(EXTRACT TO READ):
• • • •
Certainly the majority of Christians in America today would happily aver that good race relations are a gospel issue. They might point out that God’s saving purpose is to draw to himself, through the cross, men and women from every tongue and tribe and people and nation; that the church is one new humanity, made up of Jew and Gentile; that Paul tells Philemon to treat his slave Onesimus as his brother, as the apostle himself; that this trajectory starts at creation, with all men and women being made in the image of God, and finds its anticipation in the promise to Abraham that in his seed all the nations of the earth will be blessed. Moreover, the salvation secured by Christ in the gospel is more comprehensive than justification alone: it brings repentance, wholeness, love for brothers and sisters in the Christian community.

But the sad fact remains that not all Christians have always viewed race relations within the church as a gospel issue.

More worrying, survey after survey has shown that in America today, even among those with a robust grasp of the gospel, black Christians and white Christians do not view these matters exactly the same way. Even where both sides agree, on biblical grounds, that this is a gospel issue, black Christians are far more likely to see that this is a crucial gospel issue, an issue of huge importance, one that is often ignored, while white Christians are more likely to imagine that racial issues have so largely been resolved that it is a distraction to keep bringing them up.
• • • •
(DATA EXTRACT):

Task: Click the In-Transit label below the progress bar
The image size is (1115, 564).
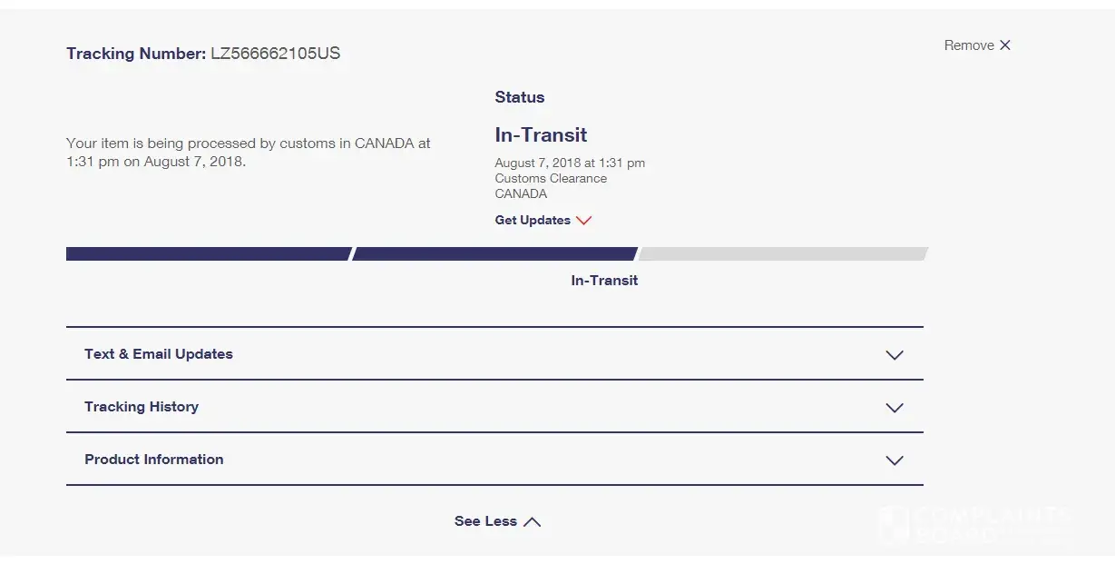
• • • •
(THE TASKS):
A: Summarize the passage on race and the gospel in two sentences.
B: Answer these questions from the passage on race and the gospel:
(i) Whom does Paul tell Philemon to treat as his brother?
(ii) Besides justification, what three things does the salvation secured by Christ bring?
(iii) What has survey after survey shown about black and white Christians in America today?
The material above is separate from the passage on race and the gospel.

(RESULTS IN ORDER):
A: Most American Christians today would agree that good race relations are a gospel issue, and they might point to biblical themes running from creation and the promise to Abraham to the church as one new humanity. Yet not all Christians have always seen it that way, and surveys show that black Christians are far more likely to call it a crucial, often ignored issue, while white Christians more often think racial issues are largely resolved.

B:
(i) Onesimus, Philemon's slave.
(ii) Repentance, wholeness, and love for brothers and sisters in the Christian community.
(iii) They do not view these matters exactly the same way, even among those with a robust grasp of the gospel.